The answer of the English Divines to the Remonstrants exception against the Synod, I will send your Lordship in my next Letters, toge­ther with the Remonstrants answer upon the later Articles. Harman the Post came to Dort on Sunday about three of the clock, and went for England on Munday about ten of the clock in the morning. Mr. Dean of Worcester is very crazy and sickly of late, and keeps his Cham­ber, neither hath he been in the Synod some of these last Sessions. I hear he purposes to come to the Hague, to see if he shall have his health better there. Here is a Rumour that the Remonstrants are a little di­vided amongst themselves; and that Corvinus complains that what he hath done, was because he suffered himself to be drawn on by others, how true this is I know not; I heard Scultetus tell my Lord Bishop so much, and that Meierus of Basil, should say that Corvinus had signified so much to him.
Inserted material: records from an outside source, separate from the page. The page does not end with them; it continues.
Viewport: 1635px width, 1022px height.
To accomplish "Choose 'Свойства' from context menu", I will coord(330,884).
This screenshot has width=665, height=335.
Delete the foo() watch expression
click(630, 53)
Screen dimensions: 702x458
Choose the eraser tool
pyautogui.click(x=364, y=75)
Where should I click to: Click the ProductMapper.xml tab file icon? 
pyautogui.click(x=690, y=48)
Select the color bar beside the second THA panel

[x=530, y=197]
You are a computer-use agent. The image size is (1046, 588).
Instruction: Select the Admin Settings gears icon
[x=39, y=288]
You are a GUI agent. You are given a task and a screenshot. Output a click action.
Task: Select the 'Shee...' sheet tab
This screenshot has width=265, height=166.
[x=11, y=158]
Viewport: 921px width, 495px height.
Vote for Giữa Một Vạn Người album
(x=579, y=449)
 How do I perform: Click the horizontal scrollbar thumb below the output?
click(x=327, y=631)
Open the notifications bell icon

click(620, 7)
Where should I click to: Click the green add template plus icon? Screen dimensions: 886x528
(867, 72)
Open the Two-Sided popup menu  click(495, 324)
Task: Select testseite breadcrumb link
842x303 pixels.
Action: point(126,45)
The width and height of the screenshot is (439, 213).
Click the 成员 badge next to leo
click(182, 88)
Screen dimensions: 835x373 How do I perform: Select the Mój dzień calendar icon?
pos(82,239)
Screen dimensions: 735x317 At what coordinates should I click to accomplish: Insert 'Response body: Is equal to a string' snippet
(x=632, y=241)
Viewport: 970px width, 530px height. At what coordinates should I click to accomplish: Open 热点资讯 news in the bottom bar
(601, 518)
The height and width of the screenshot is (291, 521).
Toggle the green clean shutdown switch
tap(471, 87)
My Lord Bishop is a little displeased with Mr. Amyes for putting into his hand Grevinchovius his Book, in the Preface of which there are cited out of a Writing of Mr. Amyes certain words very re­proachful unto Bishops. Other Newes here is none, and therefore for this time ceasing any further to trouble your Honour; I humbly take my leave, resting

Your Honours Chaplain, and bounden in all Duty, Jo. Hales.
Right Honourable, my very good Lord.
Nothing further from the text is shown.